* _Your task_
Search the records for "checkmark". Copy every line where it appears.

BEGIN Material for this exercise

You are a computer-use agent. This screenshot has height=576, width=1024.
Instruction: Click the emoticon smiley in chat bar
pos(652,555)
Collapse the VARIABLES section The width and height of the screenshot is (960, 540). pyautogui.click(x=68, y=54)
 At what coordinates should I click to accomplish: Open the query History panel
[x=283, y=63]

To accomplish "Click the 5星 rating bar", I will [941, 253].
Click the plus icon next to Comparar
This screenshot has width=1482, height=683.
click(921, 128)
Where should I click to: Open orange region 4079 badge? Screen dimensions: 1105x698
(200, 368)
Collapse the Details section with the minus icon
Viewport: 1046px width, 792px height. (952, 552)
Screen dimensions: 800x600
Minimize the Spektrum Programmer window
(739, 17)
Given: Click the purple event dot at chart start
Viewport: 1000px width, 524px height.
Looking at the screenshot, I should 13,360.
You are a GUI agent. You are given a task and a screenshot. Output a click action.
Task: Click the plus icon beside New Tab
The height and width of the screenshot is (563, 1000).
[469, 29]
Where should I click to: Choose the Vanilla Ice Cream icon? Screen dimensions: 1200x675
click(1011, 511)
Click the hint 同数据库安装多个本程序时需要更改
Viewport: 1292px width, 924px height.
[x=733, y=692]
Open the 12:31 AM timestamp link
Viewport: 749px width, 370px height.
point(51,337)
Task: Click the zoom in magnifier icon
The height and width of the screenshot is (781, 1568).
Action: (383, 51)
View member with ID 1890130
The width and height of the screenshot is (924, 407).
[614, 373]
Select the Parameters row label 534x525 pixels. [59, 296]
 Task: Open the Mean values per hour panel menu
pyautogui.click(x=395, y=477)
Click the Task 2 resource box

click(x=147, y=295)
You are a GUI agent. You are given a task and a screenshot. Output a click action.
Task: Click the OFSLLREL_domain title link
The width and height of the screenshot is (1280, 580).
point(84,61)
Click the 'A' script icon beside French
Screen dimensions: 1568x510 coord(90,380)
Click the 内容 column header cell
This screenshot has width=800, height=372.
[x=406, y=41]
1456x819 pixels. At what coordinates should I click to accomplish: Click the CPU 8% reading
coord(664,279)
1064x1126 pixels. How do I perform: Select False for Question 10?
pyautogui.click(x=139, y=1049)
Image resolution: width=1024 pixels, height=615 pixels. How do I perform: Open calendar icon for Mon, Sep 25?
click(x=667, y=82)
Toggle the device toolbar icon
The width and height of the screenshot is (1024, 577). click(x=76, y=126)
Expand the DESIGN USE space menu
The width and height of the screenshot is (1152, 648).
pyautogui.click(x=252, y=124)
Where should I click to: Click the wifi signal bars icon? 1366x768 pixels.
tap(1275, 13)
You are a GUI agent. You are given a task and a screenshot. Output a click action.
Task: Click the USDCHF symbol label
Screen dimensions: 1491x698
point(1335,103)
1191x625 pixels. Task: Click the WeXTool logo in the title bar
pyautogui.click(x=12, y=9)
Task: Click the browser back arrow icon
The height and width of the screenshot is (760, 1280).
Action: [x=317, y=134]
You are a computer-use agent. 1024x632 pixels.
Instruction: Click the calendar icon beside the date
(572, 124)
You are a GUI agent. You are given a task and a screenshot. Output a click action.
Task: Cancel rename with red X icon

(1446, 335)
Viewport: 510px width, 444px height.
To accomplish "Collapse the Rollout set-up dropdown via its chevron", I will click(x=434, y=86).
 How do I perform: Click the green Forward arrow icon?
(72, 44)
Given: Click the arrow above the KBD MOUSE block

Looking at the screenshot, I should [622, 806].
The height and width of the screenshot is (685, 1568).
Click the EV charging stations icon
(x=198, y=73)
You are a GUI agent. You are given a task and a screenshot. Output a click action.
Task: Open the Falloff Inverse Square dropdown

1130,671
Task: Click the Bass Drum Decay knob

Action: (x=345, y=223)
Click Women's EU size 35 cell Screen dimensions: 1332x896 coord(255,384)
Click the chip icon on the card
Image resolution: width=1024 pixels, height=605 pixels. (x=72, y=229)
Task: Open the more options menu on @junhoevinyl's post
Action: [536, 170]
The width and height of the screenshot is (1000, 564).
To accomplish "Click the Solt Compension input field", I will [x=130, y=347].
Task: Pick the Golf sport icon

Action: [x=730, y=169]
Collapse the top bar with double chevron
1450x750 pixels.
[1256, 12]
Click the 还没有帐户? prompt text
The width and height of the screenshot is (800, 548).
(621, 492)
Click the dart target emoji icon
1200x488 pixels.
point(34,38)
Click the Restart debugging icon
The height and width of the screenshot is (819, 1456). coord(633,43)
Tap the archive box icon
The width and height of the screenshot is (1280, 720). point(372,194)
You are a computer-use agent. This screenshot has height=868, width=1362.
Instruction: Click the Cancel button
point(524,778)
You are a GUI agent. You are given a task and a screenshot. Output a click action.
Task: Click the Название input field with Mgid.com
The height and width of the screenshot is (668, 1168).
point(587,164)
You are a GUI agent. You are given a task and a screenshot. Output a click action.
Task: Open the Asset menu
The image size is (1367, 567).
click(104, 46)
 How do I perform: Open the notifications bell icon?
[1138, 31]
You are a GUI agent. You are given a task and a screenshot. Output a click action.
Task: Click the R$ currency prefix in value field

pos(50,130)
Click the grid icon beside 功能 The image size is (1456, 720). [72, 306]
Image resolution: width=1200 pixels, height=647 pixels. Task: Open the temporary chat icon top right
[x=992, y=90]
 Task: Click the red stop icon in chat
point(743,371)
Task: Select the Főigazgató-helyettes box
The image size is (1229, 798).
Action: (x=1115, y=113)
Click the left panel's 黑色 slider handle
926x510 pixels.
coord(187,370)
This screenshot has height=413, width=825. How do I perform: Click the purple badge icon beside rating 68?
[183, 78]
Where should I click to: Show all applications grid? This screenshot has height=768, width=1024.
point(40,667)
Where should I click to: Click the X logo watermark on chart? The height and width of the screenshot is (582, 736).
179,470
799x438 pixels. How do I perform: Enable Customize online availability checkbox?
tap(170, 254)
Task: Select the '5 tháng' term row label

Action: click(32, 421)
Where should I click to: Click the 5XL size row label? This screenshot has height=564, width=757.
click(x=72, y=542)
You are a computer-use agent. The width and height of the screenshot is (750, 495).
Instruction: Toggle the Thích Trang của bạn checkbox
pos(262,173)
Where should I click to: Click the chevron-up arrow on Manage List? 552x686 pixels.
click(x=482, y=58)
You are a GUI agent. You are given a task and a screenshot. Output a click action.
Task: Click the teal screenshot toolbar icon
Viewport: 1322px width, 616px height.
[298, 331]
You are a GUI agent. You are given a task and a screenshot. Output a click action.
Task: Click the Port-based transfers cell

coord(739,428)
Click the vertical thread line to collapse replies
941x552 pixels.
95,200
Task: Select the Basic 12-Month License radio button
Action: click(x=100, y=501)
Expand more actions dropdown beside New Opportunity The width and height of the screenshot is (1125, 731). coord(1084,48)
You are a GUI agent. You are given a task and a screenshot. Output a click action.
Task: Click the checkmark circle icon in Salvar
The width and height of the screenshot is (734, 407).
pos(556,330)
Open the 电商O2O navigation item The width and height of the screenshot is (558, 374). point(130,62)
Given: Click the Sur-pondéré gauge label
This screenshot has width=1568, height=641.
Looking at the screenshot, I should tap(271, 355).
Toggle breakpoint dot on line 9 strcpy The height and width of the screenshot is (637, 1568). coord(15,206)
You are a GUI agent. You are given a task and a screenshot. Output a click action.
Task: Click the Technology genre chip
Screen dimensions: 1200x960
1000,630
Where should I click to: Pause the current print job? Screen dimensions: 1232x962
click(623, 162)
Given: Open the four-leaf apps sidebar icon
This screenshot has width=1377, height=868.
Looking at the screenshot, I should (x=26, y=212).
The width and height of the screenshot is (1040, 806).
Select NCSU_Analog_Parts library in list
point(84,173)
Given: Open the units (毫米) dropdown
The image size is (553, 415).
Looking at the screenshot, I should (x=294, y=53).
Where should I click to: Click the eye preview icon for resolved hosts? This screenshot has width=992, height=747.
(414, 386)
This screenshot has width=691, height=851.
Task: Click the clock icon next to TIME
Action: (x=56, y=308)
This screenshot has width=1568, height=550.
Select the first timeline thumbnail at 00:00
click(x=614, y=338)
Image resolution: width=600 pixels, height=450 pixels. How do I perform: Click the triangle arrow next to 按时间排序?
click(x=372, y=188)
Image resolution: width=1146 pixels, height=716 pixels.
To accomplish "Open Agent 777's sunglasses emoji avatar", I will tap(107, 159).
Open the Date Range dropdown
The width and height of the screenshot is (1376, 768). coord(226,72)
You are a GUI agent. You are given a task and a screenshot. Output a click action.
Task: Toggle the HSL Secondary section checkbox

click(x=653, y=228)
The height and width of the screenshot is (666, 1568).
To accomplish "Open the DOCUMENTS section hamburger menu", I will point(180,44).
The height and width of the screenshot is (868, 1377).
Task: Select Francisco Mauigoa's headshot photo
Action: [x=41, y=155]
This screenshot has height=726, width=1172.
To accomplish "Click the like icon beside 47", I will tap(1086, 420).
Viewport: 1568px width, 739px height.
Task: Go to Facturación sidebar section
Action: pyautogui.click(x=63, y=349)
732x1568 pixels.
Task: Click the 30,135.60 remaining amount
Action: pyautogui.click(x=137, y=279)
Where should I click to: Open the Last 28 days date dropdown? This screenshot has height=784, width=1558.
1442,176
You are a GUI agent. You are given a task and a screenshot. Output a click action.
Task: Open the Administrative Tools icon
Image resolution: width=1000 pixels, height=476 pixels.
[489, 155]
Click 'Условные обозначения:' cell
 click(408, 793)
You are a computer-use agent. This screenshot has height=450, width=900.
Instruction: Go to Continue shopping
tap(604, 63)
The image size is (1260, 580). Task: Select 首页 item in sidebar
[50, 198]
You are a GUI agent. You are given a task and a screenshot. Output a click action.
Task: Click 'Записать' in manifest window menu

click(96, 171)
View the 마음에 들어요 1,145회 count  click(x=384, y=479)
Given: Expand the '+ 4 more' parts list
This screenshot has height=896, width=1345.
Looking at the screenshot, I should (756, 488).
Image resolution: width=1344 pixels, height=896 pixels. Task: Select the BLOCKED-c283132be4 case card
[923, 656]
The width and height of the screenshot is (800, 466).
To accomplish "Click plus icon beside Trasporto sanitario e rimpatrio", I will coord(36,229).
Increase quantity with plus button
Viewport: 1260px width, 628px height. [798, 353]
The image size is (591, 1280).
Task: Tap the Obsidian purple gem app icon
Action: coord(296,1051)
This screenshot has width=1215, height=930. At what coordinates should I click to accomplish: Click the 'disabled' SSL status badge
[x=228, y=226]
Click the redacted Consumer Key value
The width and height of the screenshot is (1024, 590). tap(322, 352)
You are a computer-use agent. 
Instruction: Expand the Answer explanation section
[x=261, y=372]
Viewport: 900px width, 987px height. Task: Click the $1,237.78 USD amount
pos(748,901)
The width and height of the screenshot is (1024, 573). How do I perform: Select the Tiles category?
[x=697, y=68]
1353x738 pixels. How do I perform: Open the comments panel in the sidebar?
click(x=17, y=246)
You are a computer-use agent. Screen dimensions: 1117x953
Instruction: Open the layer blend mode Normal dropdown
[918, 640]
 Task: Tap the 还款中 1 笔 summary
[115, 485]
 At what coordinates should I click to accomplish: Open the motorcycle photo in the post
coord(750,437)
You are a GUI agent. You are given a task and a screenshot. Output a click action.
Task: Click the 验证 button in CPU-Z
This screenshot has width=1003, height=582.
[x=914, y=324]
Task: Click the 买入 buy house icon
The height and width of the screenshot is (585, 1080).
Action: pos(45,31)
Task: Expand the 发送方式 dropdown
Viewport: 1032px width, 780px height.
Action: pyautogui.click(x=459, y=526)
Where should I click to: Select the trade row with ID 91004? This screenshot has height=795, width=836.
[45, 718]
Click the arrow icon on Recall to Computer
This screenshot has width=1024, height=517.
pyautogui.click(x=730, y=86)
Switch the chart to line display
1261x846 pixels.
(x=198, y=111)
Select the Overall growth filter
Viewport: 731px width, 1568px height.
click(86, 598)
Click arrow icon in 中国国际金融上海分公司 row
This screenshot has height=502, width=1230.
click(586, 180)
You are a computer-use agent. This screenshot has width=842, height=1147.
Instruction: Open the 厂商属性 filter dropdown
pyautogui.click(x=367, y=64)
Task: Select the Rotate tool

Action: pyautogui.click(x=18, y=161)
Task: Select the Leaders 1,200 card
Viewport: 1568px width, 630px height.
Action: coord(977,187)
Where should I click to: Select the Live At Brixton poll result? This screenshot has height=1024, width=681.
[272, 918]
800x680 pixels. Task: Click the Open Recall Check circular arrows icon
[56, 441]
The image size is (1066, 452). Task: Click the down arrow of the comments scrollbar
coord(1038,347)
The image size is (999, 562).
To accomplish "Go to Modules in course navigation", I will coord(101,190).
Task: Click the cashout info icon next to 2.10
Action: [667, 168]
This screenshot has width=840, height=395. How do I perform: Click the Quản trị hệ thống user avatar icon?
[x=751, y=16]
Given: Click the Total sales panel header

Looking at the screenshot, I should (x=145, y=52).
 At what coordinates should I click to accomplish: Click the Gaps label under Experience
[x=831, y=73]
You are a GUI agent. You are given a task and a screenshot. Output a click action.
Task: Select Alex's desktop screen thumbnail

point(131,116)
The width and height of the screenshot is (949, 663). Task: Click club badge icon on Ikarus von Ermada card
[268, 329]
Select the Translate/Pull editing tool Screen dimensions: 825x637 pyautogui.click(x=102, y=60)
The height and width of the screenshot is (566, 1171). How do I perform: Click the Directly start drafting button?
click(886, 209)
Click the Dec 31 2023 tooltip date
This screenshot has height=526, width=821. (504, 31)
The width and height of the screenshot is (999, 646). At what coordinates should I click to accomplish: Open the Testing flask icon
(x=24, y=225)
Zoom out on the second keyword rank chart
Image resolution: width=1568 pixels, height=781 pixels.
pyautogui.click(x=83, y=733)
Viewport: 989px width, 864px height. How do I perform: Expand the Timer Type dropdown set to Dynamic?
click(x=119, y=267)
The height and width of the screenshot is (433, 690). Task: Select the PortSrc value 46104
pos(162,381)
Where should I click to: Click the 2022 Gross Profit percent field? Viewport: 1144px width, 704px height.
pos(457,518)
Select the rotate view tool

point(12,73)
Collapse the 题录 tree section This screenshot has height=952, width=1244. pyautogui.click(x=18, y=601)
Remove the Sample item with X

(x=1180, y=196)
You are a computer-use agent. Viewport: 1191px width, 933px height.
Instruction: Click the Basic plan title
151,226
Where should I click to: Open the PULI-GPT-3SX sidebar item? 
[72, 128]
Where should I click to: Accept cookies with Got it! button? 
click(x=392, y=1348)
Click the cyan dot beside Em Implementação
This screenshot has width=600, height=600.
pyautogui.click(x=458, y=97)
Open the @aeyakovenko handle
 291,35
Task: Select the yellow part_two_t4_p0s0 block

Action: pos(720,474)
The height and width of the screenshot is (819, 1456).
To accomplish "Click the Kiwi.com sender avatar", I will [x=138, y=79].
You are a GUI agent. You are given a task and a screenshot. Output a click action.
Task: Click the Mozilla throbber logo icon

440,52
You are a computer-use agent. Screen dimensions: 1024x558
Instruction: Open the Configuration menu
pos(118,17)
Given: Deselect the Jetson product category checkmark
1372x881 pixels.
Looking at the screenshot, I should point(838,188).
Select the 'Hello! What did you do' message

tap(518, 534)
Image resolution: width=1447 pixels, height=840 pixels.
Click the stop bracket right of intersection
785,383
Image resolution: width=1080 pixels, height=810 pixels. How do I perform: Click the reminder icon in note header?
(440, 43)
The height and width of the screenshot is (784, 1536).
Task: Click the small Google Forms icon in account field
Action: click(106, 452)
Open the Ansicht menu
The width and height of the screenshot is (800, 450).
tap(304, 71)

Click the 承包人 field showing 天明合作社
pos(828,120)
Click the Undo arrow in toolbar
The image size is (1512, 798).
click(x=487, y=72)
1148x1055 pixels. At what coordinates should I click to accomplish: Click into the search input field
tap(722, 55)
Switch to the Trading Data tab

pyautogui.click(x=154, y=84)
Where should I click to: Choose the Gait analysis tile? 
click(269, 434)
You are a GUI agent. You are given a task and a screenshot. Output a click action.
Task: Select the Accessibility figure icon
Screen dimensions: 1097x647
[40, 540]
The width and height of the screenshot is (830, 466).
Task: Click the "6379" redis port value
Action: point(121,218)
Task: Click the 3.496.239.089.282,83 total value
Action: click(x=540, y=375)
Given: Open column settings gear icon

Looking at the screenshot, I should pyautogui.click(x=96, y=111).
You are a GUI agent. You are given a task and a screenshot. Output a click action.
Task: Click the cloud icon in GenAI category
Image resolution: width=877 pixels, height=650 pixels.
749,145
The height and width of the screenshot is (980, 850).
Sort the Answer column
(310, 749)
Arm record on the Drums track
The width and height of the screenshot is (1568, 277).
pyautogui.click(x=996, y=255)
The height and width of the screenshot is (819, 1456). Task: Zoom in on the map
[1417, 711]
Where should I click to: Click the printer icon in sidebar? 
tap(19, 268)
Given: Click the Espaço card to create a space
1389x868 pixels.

END Material for this exercise

* _Exercise output_
Task: Click the checkmark circle icon in Salvar
Given: Deselect the Jetson product category checkmark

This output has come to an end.